More interesting perhaps is that over time, critical viewpoints on The Moon and the Melodies have often settled into polite acceptance, with assessments that the album is fine but not amongst the highpoints in either Budd’s or Cocteau Twins’ catalogs. Some of this modest esteem possibly extends from the feelings of Guthrie himself, who said “it turned out more like four songs that sounded like us and four songs that sounded like him, which wasn’t really the plan” (it’s important to add that’s he’s not knocking the LP).
But so what if the two sides of this collaboration don’t gel seamlessly and flow forth as one entity across the set’s eight pieces. The Moon and the Melodies is still engaging from start to finish as it turned on a bunch of ’80s whippersnappers in Bauhaus t-shirts to Budd (in turn providing a gateway into ambient) and informed just as many high-end stereo snobs, who in the mid-’80s were devouring the work of Budd and Eno and Hassell, etc. for breakfast, that the Cocteau Twins should be taken seriously.
It’s important to point out that The Moon and the Melodies was credited to the four individuals who made it: Budd, Guthrie, Simon Raymonde, and Elizabeth Fraser (the only other contributor was Richard Thomas of 4AD labelmates Dif Juz, who plays saxophone on three tracks and drums on one). The promotion of the reissue zeros in on the Cocteau Twins and Budd while appropriately retaining the individual crediting in the cover design.
As a showcase for Fraser’s striking vocals, opener “Sea, Swallow Me” will immediately dispel any preconceptions regarding this record’s general direction. Loaded with big ’80s-style beats, the song is a glistening post-punk gem. The Moon and the Melodies has been described as likeable background music, but “Sea, Swallow Me” doesn’t easily fit this depiction.
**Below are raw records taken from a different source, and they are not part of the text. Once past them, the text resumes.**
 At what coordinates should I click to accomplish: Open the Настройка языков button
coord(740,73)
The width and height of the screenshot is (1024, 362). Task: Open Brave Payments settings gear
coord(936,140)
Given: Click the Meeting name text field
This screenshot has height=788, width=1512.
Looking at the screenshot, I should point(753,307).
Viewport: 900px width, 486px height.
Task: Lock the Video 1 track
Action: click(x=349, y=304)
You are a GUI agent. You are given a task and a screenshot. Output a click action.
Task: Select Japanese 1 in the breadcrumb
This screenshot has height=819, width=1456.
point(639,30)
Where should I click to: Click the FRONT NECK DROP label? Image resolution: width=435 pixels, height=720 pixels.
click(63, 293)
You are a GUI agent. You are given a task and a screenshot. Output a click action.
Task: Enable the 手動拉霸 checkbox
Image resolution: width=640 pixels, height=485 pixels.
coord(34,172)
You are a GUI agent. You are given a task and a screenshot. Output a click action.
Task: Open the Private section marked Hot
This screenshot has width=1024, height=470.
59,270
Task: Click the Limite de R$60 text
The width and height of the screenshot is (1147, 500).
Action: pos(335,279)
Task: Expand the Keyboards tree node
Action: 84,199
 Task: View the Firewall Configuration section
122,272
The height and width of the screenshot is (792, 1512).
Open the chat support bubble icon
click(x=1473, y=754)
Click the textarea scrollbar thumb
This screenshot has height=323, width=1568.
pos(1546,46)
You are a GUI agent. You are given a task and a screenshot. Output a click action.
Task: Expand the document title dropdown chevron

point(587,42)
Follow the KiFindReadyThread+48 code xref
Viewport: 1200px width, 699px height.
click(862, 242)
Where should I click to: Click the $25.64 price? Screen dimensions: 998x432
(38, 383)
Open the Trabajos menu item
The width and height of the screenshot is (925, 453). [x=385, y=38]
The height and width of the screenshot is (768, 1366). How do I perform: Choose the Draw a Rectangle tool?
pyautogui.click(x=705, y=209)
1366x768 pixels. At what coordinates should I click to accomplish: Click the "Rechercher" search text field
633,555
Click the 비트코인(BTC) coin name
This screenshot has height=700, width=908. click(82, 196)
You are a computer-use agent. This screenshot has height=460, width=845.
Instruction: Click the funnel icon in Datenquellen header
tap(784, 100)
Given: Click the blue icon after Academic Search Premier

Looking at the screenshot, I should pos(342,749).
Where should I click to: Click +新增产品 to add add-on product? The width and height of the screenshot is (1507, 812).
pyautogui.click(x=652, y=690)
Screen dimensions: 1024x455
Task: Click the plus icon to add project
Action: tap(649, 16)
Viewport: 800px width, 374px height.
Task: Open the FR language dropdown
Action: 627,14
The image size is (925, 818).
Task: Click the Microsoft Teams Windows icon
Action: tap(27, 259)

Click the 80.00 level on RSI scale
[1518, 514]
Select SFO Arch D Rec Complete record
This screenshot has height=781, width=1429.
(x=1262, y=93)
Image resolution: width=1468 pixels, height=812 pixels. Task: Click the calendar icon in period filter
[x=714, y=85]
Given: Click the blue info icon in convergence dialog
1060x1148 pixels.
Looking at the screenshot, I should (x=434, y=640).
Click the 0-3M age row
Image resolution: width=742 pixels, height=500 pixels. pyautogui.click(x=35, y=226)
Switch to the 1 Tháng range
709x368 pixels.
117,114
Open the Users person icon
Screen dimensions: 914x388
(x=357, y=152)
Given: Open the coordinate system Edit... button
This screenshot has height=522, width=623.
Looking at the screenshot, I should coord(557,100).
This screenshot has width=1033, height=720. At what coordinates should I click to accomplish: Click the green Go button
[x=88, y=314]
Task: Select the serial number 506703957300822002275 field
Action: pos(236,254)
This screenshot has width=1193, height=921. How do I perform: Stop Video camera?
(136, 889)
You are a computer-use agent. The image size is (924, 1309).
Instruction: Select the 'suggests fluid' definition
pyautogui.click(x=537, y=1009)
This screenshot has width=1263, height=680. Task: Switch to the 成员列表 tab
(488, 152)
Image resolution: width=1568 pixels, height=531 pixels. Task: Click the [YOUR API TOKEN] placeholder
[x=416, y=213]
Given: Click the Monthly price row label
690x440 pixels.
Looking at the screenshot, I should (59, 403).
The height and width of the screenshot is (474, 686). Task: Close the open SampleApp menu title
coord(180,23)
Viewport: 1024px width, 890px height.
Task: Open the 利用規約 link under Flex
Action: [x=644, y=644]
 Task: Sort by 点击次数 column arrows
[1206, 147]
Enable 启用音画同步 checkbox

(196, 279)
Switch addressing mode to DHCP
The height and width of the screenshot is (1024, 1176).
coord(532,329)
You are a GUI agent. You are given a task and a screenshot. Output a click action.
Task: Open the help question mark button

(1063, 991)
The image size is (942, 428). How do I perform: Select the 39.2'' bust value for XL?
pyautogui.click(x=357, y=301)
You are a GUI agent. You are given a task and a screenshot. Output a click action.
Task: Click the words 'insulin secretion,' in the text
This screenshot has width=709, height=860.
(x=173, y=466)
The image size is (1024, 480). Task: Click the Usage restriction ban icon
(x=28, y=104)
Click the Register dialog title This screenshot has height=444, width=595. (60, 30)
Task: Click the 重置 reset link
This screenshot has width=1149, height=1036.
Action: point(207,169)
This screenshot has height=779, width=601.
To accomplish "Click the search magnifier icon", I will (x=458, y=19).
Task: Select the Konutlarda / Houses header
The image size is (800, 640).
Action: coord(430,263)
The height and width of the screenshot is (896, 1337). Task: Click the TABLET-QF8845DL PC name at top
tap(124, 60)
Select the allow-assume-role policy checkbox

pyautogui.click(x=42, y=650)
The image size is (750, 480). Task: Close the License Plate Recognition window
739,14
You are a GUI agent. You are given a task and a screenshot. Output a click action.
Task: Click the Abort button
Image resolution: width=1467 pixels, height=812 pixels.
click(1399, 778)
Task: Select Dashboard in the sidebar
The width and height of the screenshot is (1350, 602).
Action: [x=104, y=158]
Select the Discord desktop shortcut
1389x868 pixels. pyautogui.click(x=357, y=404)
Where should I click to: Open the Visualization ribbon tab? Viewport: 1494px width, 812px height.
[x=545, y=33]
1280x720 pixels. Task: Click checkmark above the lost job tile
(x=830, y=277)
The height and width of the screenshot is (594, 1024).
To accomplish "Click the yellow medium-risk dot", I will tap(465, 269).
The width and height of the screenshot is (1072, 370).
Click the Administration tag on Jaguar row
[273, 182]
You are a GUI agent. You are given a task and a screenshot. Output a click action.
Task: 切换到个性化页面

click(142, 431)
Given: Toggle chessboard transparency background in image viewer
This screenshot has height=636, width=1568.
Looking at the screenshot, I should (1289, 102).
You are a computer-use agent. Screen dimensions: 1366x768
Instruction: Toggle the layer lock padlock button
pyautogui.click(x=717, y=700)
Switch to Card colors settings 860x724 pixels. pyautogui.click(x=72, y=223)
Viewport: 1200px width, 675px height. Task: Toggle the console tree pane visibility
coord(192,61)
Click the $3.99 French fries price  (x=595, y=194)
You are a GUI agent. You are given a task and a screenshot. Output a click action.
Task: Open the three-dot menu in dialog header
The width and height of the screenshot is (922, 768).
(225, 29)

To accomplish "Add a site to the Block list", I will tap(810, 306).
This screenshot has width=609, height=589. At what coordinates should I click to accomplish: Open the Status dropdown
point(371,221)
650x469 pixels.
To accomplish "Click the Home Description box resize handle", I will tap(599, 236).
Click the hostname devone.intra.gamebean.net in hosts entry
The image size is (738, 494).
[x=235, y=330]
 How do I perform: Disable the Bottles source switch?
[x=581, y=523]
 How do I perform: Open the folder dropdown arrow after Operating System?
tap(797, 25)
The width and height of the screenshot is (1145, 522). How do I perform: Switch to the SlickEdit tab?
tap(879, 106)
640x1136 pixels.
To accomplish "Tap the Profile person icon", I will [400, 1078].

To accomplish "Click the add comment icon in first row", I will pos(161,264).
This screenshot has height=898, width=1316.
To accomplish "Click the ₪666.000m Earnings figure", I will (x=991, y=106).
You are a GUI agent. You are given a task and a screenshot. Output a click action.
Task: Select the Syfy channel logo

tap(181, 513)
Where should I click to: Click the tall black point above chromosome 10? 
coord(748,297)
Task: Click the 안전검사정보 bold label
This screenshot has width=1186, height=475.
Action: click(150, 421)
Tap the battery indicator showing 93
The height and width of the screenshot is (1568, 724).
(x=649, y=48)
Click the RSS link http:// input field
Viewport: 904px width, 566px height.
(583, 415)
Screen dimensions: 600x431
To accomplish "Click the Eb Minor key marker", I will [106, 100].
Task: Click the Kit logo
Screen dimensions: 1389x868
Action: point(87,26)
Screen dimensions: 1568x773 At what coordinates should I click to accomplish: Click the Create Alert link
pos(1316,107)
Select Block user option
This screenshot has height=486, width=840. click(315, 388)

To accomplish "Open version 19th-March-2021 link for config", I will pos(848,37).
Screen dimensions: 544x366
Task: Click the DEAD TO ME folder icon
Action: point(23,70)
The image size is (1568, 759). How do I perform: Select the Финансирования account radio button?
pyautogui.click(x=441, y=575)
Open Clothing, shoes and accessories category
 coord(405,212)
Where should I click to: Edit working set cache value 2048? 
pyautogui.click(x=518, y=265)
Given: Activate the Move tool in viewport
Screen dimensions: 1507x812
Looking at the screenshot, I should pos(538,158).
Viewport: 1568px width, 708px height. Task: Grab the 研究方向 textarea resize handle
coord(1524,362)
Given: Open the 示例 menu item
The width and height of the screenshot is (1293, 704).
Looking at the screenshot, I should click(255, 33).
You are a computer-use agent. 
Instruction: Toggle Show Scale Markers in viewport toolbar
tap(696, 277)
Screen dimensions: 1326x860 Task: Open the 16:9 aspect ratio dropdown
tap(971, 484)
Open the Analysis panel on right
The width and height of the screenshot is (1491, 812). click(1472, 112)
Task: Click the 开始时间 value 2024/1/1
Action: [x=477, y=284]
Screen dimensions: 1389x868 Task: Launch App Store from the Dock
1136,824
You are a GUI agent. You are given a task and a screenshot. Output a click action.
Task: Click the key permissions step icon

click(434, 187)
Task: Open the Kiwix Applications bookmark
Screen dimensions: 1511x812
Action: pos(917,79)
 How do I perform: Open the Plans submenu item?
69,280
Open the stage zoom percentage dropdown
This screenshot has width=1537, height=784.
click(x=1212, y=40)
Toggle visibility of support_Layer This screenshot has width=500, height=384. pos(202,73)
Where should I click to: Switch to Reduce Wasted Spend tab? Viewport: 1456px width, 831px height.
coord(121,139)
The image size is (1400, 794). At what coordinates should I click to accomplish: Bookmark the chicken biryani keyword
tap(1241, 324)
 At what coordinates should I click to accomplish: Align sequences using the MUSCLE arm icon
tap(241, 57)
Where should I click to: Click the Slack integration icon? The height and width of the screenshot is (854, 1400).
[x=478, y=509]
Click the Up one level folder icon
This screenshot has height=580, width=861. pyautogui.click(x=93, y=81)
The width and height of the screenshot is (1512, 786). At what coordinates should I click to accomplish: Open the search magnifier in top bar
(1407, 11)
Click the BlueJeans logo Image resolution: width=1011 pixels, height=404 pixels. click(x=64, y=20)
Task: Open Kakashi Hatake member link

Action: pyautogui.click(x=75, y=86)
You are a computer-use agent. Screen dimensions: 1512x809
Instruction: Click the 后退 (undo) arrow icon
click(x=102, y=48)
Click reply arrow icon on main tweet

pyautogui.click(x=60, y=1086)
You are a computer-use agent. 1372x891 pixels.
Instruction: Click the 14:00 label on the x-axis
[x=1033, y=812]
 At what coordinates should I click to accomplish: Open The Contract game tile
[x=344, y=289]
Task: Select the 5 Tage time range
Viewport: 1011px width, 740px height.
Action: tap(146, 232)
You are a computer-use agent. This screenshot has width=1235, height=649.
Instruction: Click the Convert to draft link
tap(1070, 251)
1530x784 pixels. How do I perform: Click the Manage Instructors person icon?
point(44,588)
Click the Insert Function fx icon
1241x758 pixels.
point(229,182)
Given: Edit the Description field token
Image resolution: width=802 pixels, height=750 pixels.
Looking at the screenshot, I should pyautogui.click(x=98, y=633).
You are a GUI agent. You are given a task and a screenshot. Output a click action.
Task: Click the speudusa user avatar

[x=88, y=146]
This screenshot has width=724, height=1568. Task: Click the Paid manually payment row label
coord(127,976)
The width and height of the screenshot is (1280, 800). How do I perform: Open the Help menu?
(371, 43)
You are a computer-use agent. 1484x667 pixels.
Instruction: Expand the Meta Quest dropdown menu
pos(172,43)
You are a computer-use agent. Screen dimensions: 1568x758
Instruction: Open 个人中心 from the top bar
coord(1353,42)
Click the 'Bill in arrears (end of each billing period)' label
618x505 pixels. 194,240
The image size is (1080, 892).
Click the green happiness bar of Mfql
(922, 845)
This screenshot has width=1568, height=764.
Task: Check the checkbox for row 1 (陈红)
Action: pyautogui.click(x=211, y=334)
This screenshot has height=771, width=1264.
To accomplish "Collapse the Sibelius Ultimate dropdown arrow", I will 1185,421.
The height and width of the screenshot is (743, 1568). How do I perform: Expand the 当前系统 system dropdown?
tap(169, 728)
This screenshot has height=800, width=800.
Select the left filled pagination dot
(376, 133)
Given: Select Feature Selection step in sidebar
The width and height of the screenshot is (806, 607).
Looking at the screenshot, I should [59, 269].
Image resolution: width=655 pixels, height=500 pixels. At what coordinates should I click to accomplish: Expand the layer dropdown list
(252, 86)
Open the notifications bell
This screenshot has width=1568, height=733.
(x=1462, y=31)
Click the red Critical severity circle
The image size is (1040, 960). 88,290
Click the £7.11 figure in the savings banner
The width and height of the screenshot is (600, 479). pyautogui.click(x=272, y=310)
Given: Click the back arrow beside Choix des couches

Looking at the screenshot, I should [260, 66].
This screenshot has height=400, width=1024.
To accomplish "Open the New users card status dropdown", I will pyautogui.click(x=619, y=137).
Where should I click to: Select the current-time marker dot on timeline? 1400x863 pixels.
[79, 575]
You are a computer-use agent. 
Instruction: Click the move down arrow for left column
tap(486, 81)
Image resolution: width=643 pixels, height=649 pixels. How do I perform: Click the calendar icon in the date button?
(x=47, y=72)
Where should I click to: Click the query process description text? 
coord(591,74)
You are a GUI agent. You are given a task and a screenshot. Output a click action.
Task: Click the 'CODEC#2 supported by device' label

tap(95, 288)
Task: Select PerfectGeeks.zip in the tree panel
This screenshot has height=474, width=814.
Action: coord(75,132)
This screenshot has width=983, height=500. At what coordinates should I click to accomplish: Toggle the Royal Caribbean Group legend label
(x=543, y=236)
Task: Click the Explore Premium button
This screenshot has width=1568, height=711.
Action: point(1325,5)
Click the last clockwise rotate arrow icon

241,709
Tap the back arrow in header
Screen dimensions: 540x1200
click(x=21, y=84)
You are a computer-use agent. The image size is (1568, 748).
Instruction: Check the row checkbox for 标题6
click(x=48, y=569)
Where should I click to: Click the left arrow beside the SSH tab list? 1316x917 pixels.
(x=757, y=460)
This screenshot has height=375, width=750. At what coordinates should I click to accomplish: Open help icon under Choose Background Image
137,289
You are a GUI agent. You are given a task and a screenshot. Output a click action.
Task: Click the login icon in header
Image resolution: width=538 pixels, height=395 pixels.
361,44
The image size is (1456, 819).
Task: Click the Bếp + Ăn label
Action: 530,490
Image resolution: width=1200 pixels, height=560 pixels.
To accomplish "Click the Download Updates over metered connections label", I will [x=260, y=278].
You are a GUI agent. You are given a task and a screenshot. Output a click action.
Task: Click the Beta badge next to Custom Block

The next track “Memory Gongs” delivers a sharp contrast, extending to over seven minutes sans vocals. This is obviously one of Budd’s pieces, but the tension and dark edge undercuts the stereotype that early ambient music is one left turn away from some dude blowing a bamboo flute in a treehouse. “Why Do You Love Me?” gets nearer to a typical collaborative blend, though Fraser is absent vocally. She swings back into the thick of it in “Eyes Are Mosaics,” another track where the rhythm reverberates large (very much foreground music).
“She Will Destroy You” extends the mode of “Eyes Are Mosaics” to open side two, and it’s really quite stunning how fresh this music still sounds, even with the ’80s production values front and center. “The Ghost Has no Name” also stretches out to over seven minutes as the presence of saxophone can bring Budd’s debut The Pavilion of Dreams to mind. But Budd’s work is sharper here, more representative of a guy who was raised in a desert. The brief and very pretty “Bloody and Blunt” follows and “Ooze Out and Away, Onehow” shimmers forth into the closing spot with a final burst forth at the end.
Few records are as engaging at 38 years of age as The Moon and the Melodies is right now. A tip of the cap to Budd (RIP), Guthrie, Fraser, and Raymonde.